Bev, can you explain what FATCA is? I've heard it mentioned but I haven't seen a description that a simple person like me with little knowledge of taxes could understand.

I think it'll be a long time before she crosses the $200,000 threshold, if ever to be honest!

When you say "worst fines" are you saying that people in our situation (i.e. ordinary folk who don't earn a huge amount) have been fined because of FBAR? I just want to find peace in knowing it's those who owe taxes and try to hide them that get fined, not someone who, as you say, makes a minor error.


----------



## sunrise85

Also, are you referring to form 8938?

If it is tax-free or tax-deferred (I'll try to find out at some point in the future) do you still just go off the balance of the account to determine whether the threshold has been crossed?

Oh, and as we'll be married this year our foreign financial assets goes up to $400k. If we ever have that many foreign assets I'll be popping the champagne as we fill in the forms!


----------



## Bevdeforges

Foreign Account Tax Compliance Act for more than you probably want to know about FATCA. 



> When you say "worst fines" are you saying that people in our situation (i.e. ordinary folk who don't earn a huge amount) have been fined because of FBAR?


Not that I have heard anything about. FBAR is about disclosure, not how much you earn. But frankly, I have yet to hear anything about "ordinary folks" resident outside the US being hit up for FBAR violations. 



> Also, are you referring to form 8938?


Yeah, most likely.



> If it is tax-free or tax-deferred (I'll try to find out at some point in the future) do you still just go off the balance of the account to determine whether the threshold has been crossed?


For the FATCA threshold you still go by the balance in the account. Until it hits $200,000 you don't need to do the FATCA forms. But you are supposed to be reporting the income earned on the plan on your regular income tax filings (i.e. 1040). 



> Oh, and as we'll be married this year our foreign financial assets goes up to $400k. If we ever have that many foreign assets I'll be popping the champagne as we fill in the forms!


Only if your US spouse decides to file "married, filing jointly" and that decision means that YOU have to report all your worldwide income to the IRS. You'll get other opinions (notably from BBCWatcher), but my approach would be for her to file as "married, filing separately" so as to keep your finances out of the equation altogether. (If she wants to file jointly, she'll need to get you an ITIN - a tax reporting number.)
Cheers,
Bev


----------



## BBCWatcher

My only opinion is to check both options. Married filing jointly makes sense for our household, but I don't presume the same for every other household.


----------



## sunrise85

Hi guys,

I was browsing my previous posts and I realised there was something else I wanted to ask regarding this. 

We're going to put the pension on the FBAR next year, but my fiancee has never reported it on any other forms. I've read some stuff on here and other forums about pension contributions from employer and employee being recorded on, what feels like, about 500 forms with about 500 ways of then deducting those amounts. 

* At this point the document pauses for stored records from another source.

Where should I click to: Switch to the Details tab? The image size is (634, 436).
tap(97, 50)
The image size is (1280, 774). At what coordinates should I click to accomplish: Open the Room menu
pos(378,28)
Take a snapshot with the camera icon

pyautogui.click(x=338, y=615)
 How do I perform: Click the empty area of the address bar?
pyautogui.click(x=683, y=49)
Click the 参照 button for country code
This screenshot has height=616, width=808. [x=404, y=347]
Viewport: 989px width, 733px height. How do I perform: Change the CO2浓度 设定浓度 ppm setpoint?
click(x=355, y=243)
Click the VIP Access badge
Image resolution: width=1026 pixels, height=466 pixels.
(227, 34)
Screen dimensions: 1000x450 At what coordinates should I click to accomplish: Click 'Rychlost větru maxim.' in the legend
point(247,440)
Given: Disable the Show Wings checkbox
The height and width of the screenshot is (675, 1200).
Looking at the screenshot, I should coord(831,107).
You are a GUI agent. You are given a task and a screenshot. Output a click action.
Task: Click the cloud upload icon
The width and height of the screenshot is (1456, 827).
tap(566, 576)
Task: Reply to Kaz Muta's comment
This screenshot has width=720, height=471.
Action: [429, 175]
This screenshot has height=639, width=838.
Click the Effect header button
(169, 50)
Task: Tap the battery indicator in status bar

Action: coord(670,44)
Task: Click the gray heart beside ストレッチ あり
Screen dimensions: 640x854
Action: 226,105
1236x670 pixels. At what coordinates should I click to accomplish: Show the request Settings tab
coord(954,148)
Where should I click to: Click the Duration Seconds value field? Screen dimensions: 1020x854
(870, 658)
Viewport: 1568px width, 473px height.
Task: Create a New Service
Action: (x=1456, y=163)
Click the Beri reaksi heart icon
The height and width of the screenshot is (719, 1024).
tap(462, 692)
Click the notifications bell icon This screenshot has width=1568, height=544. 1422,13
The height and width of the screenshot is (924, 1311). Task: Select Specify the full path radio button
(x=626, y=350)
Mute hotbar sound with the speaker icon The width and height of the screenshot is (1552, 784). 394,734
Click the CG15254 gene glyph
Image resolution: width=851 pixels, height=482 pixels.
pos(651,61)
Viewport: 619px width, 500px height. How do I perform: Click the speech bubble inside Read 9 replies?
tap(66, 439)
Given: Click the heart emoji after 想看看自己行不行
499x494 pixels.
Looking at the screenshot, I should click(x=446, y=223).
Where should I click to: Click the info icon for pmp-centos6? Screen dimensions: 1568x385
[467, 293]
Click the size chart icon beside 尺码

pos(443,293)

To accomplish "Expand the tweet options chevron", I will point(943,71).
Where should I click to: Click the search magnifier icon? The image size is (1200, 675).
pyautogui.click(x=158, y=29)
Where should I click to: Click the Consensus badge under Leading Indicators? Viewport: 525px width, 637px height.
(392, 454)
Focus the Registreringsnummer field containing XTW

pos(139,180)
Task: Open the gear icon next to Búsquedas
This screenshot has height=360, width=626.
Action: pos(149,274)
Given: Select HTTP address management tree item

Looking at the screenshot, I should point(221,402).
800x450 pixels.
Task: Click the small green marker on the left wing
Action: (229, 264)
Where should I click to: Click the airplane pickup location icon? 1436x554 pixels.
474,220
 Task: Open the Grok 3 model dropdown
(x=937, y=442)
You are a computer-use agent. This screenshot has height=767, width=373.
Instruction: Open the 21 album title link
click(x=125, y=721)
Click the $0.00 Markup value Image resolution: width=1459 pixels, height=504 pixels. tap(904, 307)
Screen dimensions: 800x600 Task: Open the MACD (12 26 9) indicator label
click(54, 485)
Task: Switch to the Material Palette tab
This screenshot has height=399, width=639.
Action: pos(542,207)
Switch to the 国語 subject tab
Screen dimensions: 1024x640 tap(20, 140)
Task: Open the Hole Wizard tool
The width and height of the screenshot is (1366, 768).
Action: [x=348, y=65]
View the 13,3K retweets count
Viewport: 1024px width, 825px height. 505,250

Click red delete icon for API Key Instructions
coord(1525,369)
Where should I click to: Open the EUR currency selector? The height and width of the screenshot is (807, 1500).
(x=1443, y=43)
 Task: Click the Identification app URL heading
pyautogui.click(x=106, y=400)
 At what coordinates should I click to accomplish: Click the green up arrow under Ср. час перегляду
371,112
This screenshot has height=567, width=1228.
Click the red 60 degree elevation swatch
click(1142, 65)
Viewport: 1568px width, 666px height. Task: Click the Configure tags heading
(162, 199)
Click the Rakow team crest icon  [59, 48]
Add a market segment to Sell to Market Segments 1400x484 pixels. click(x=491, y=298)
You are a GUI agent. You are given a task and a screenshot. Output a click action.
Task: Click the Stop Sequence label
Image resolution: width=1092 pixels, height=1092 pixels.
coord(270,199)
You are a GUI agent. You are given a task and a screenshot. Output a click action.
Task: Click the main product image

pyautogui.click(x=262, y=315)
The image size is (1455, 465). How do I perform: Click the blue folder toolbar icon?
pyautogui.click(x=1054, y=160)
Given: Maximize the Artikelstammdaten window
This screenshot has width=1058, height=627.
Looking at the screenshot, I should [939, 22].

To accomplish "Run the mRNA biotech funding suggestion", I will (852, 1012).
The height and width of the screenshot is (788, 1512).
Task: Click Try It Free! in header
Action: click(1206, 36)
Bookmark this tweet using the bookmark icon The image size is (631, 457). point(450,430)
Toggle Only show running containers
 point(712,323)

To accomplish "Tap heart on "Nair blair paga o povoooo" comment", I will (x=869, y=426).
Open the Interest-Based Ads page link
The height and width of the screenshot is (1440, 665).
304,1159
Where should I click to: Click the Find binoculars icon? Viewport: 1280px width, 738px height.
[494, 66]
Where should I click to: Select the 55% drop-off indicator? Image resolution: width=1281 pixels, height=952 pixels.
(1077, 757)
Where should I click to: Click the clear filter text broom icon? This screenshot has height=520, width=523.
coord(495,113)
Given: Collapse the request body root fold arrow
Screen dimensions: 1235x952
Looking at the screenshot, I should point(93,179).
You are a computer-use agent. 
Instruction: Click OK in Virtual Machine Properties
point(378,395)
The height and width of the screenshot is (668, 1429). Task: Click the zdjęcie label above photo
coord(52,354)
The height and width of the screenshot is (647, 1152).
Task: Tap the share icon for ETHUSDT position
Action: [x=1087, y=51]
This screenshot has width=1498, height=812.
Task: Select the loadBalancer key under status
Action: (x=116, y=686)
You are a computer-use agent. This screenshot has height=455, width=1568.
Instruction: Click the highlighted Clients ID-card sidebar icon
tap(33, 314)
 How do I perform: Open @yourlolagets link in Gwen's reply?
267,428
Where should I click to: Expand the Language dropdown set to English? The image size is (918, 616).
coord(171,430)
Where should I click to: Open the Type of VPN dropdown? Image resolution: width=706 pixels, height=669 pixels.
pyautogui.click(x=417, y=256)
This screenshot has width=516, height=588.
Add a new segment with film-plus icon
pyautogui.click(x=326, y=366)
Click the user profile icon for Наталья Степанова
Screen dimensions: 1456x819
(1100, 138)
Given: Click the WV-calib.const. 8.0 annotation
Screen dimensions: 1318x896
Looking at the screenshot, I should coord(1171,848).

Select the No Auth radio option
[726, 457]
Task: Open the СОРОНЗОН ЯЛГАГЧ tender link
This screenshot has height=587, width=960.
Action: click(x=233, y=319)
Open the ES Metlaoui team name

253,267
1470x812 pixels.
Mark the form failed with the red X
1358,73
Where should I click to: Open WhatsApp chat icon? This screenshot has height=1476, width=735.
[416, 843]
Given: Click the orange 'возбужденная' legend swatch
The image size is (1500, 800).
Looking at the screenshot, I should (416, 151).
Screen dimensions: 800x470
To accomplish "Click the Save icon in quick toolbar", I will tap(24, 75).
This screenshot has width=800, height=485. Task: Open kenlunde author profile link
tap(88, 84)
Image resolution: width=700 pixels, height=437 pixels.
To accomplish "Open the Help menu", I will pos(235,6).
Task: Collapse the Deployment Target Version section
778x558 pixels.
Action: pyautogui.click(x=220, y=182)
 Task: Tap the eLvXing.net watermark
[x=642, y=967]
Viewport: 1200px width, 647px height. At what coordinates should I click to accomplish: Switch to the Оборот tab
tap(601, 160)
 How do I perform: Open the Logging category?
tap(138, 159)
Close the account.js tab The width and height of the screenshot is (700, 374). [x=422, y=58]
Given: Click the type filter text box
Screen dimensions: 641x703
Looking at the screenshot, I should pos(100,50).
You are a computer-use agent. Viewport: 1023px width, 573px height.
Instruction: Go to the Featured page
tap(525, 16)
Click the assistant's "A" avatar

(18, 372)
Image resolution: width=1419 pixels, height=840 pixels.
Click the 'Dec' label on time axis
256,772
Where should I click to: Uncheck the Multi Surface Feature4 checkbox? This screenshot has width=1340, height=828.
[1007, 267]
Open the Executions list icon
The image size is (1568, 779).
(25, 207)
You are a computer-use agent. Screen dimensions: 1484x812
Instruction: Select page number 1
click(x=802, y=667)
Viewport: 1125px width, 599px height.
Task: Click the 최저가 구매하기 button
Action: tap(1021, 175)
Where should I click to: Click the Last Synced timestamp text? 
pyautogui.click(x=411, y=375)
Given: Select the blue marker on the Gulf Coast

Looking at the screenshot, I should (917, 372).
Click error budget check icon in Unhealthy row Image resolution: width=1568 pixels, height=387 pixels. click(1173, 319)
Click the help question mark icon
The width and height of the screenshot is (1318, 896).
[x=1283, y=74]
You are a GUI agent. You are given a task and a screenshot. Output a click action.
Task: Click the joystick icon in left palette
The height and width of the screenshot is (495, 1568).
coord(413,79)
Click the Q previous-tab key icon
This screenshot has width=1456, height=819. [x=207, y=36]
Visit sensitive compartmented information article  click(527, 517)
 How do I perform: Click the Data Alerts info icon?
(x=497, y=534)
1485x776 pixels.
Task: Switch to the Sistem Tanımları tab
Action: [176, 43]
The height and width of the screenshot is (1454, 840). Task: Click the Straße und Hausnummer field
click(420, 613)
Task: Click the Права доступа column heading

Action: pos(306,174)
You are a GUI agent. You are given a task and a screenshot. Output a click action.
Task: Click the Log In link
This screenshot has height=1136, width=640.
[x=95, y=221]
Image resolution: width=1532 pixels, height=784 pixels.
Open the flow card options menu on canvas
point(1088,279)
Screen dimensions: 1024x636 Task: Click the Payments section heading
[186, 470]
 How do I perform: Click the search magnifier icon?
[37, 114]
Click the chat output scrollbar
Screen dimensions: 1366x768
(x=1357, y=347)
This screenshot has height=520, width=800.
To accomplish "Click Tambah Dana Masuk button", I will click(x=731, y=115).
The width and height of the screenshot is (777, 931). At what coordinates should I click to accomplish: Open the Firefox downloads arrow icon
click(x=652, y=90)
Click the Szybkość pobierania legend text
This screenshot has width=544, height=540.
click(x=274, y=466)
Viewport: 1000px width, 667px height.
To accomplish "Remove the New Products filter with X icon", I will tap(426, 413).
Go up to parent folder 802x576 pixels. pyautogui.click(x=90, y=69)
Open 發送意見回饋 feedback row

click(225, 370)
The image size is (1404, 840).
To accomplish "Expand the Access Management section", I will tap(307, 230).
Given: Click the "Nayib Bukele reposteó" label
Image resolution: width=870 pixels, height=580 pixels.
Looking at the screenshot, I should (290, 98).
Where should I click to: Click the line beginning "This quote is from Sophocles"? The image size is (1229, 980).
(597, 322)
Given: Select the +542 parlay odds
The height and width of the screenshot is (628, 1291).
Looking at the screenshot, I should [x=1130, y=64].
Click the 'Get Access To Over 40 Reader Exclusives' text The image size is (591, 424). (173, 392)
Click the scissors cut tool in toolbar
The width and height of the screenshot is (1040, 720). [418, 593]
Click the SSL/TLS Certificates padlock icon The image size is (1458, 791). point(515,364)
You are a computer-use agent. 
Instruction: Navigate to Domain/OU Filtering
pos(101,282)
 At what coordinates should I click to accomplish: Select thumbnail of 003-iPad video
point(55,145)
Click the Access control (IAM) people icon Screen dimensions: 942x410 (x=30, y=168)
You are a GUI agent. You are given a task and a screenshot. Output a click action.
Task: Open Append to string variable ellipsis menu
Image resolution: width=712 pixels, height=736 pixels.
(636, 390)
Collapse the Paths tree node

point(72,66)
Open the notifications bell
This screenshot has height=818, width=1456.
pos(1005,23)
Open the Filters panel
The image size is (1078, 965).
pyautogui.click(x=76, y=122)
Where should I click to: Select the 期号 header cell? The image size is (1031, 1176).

So, so you don't need to go back to the first page, she has what we think is a defined contribution plan or a group personal pension plan. Her previous employer used a financial advisor to create a plan for the employees with Scottish Life to which the employer and employee contributed to. She paid into it from August 2010-April 2013. It has a balance of around $4,500. So, because I still can't get my head around this after hours of research:

1. As far as I know, she reported her gross income each year on her taxes (not deducting the amount she put into that pension). Should the money she paid into her pension have been reported in a separate line or a different way?

2. She has never listed her employers contributions on any forms. Should she have? If so, which forms and why? 

3. If she should have been doing this differently and/or reporting employer contributions, does she need to amend the previous returns? What happens if she doesn't? Will there be issues when she eventually draws down the pension?

As always, any opinions and advice are much appreciated


----------



## sunrise85

Actually, I think there's a small chance it may have been a salary sacrifice scheme where her wage was reduced to provide the contribution, unless that's unusual or uncommon. 

It may not have been but if that was the case, would the gross income on her P60 be less (i.e. because the amount that goes towards the pension isn't included at all on it?) In that case I suppose she would not be declaring the contributions she made, whereas she would be if it was a standard pension set-up.

Either way, I believe the employer contributed around £40-£50 per month to the pension.


----------



## Zendo

Bevdeforges said:


> From what you say, it sounds like the pension would fall under the category of defined contribution - sort of similar to the US IRA or 401K plans. If it's a tax-deferred or tax-free plan in the UK, be careful, because once she crosses the threshold for reporting from overseas (currently $200,000 in foreign assets for someone filing single), there may be other forms of reporting under the FATCA rules. But for the time being, just add it to the FBAR.
> 
> The rule of thumb is to disclose anything you are in doubt about. The worse penalties and fines are for willful failure to disclose, rather than for minor innocent errors in how or how much you report.
> Cheers,
> Bev


I was under the impression that the type of pension described in this thread does not need to be reported on FBAR because the recipient has no control over the "assets" until actual retirement. Moreover, the statement of gross income on the 1040 should already include the employer/employee contributions.


----------



## sunrise85

We didn't know either until a couple of months ago. We're adding it to next year's FBAR, but the issue we have now is how to report the employer contributions. We've never mentioned them on anything because we didn't think to. I think that if we did we'd still owe nothing because they could be covered by foreign tax credits, but we'll either have to put them on the 2013 return and hope no one wonders why they weren't on past returns or just leave them off again. The pension account is no longer being paid into but I just don't know. 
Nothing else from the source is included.